Handicapés, de la culpabilité à vivre. Partie 1

 

 

A silent voice

L'image représente Shoko, personnage principal de A Silent Voice, Elle est appuyée sur un grillage, regarde vers le ciel et est entourée de paquerettes. 

 Pardon. 

Un mot banal pas vrai ? Pourtant, il n'est pas si anodin. Il exprime un sentiment de culpabilité qui peut être justifié... ou non.

Je ne vais pas parler ici des excusesque l'on doit à quelqu'un lorsqu'on l'a réellement blessé. Savoir s'excuser dans certaines circonstances est nécessaire pour préserver les relations humaines. Ce n'est pas le sujet de mon billet.

Je veux évoquer le sentiment de culpabilité excessif que ressentent nombre de personnes handicapées dans leur quotidien. Bien sûr, se sentir coupable sans raison valable peut arriver à tout le monde. Ce n'est pas spécifique aux personnes handicapées.

Pourtant, nous devons faire face à une forme de culpabilité bien spécifique ; la culpabilité d'être « inadapté » dans une société valide et validiste.

En réalité, il aurait été plus exact de nommer mon billet : « La culpabilisation faite aux personnes handicapées ». Selon le dictionnaire Larousse, il y a, en effet, une différence majeure entre culpabilité et culpabilisation.
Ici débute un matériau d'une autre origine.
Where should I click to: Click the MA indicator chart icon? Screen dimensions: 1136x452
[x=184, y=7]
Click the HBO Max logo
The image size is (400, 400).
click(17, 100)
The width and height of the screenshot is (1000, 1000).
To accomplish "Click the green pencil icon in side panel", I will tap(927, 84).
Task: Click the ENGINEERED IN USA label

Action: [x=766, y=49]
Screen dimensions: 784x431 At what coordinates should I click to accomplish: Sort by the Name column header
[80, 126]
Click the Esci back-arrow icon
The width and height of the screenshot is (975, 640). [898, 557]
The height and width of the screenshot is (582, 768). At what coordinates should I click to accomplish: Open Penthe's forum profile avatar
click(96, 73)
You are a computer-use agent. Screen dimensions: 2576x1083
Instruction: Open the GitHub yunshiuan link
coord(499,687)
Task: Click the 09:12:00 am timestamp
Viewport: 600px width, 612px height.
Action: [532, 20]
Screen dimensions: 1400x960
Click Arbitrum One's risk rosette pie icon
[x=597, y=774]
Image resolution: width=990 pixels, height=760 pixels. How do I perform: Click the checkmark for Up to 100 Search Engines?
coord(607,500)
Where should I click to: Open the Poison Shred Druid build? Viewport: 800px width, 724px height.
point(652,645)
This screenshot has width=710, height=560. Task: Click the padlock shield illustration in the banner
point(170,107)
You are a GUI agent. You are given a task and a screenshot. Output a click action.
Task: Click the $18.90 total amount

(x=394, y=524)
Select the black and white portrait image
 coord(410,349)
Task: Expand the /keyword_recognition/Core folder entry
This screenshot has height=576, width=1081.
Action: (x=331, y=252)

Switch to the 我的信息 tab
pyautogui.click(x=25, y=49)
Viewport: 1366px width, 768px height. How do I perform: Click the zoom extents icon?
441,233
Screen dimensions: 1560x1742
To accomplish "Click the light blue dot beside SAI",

La culpabilité se définit comme « le sentiment de faute ressenti par un sujet, que celui-ci soit réel ou imaginé ». Au contraire, la culpabilisation, c'est l'action de culpabiliser quelqu'un d'autre, c'est-à-dire de « Faire éprouver à quelqu'un un sentiment de culpabilité ». 

Autrement dit, la culpabilité vient de soi tandis que la culpabilisation vient des autres.

Or, dans de très nombreuses circonstances, les personnes handicapées sont vues commedes poids pour autrui. On nous en veut d'être là, d'imposer notre présence et les contraintes qui vont avec. De nécessiter des aides, de l'attention, du temps.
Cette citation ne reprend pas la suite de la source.